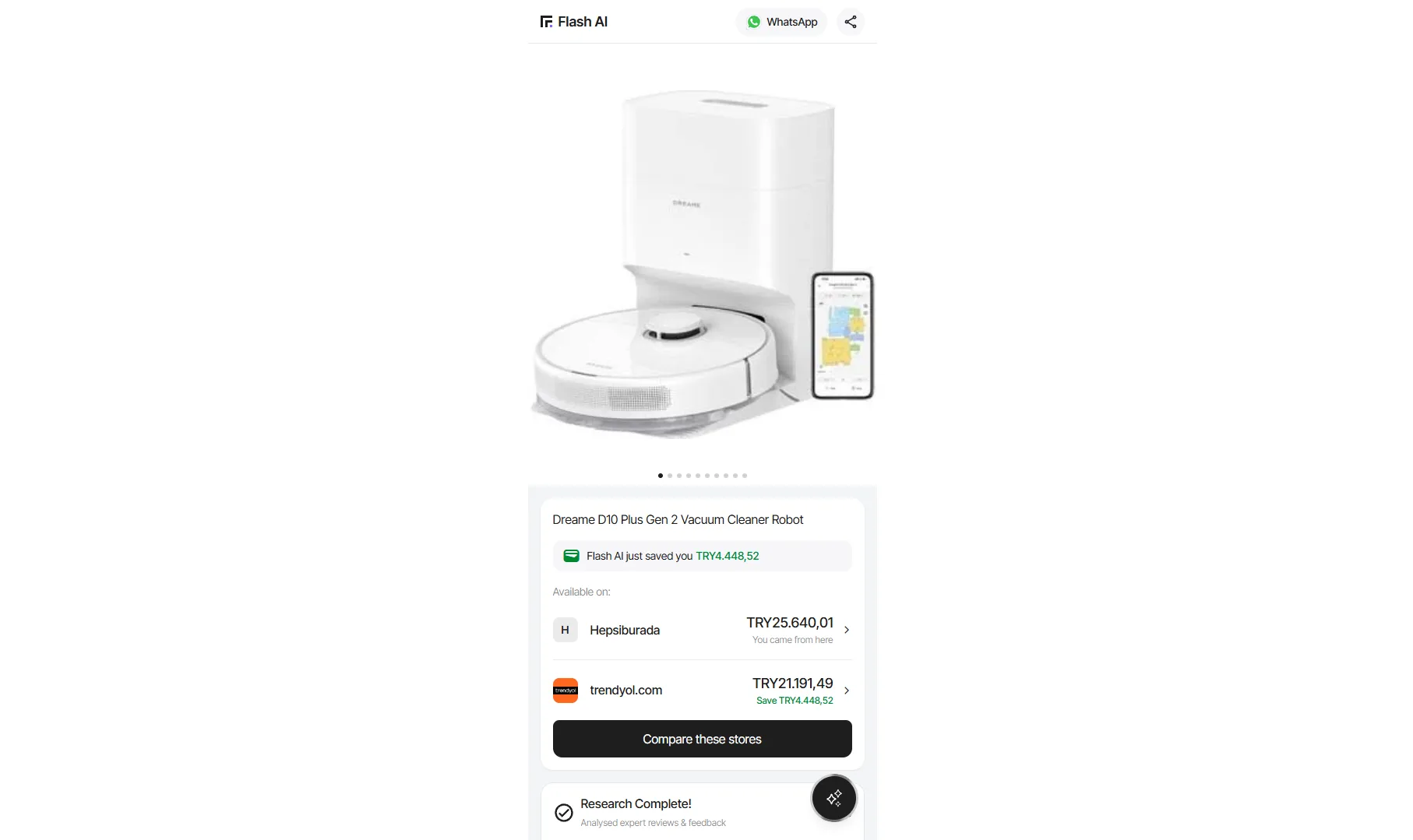This screenshot has height=840, width=1413.
Task: Click Compare these stores button
Action: point(703,739)
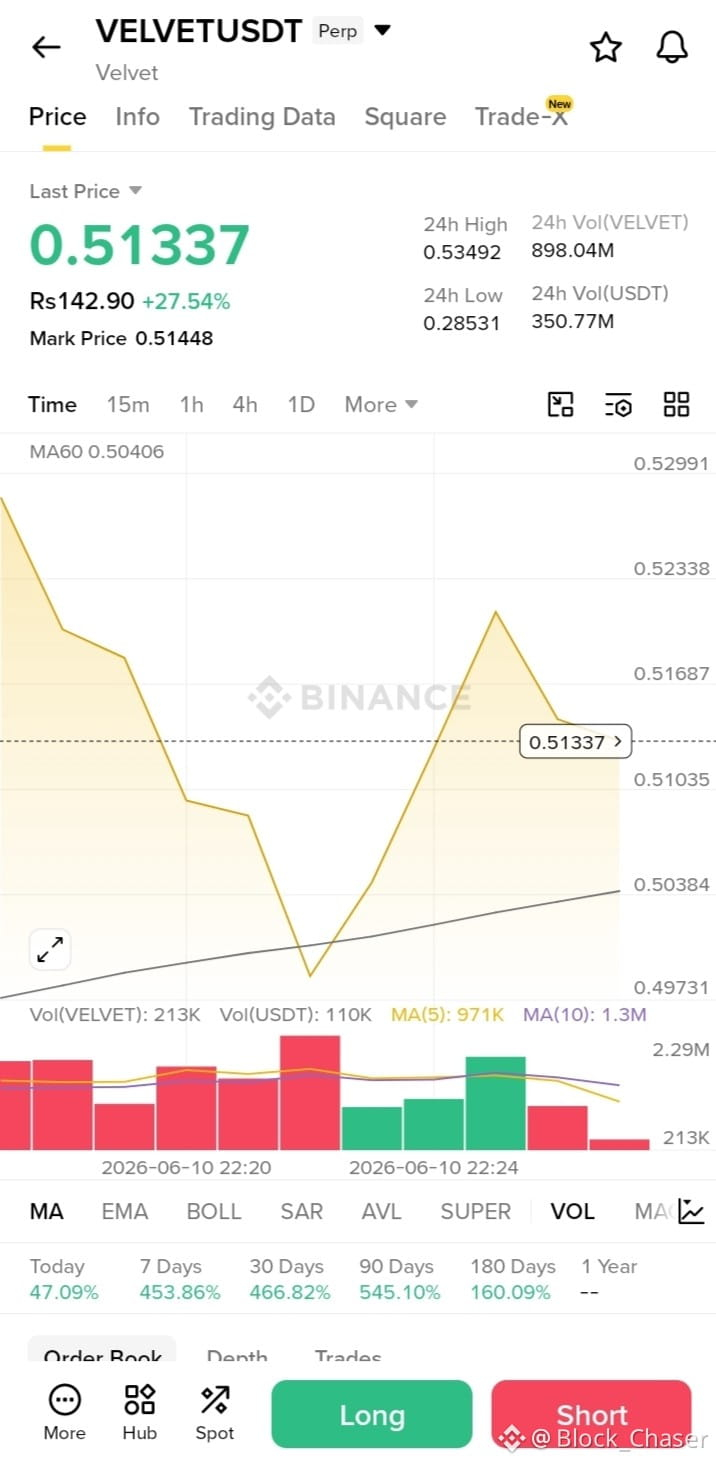Viewport: 716px width, 1464px height.
Task: Enable the MA indicator
Action: [46, 1211]
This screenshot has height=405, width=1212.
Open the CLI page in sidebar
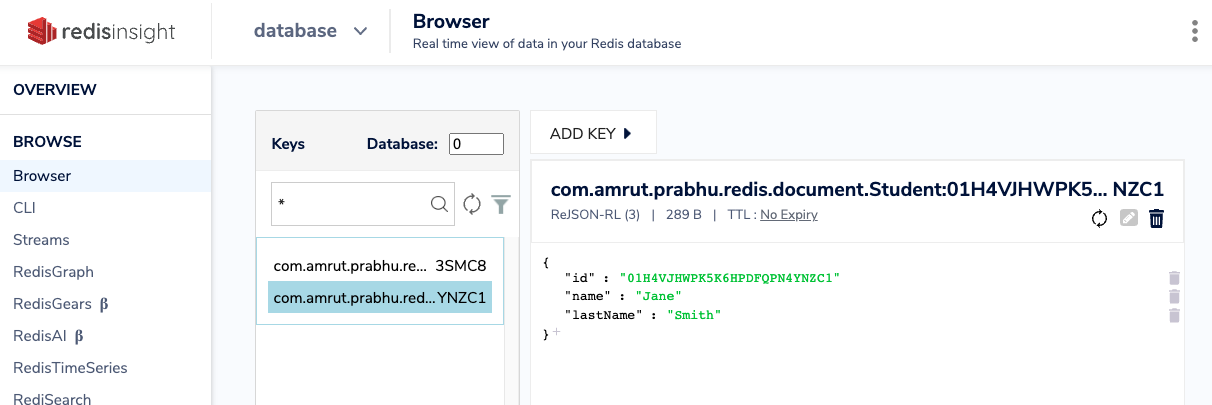25,208
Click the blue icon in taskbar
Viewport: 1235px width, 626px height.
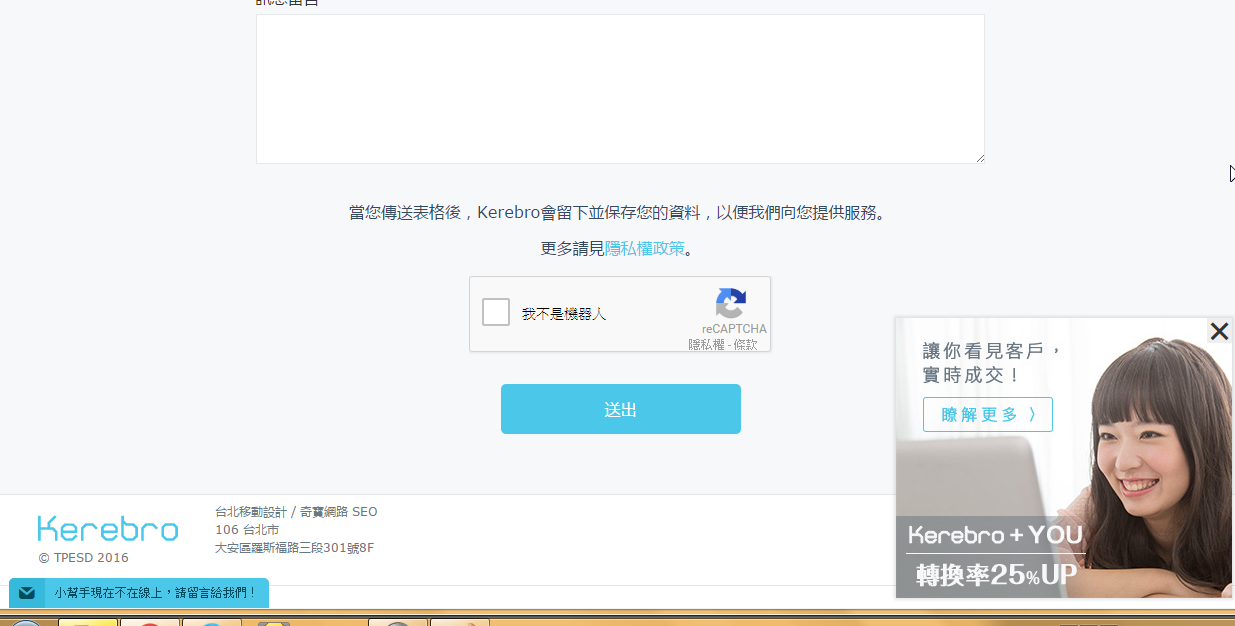[211, 622]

☆ ☆ ☆ ☆ ☆

◆ **Brief**
From the line containing "This screenshot has height=405, width=1212." through the final line of the listing, copy every line exactly and nothing else. Skip the pictures.

◆ **Exercise response**
This screenshot has height=405, width=1212.
Open the CLI page in sidebar
25,208
Click the blue icon in taskbar
Viewport: 1235px width, 626px height.
[211, 622]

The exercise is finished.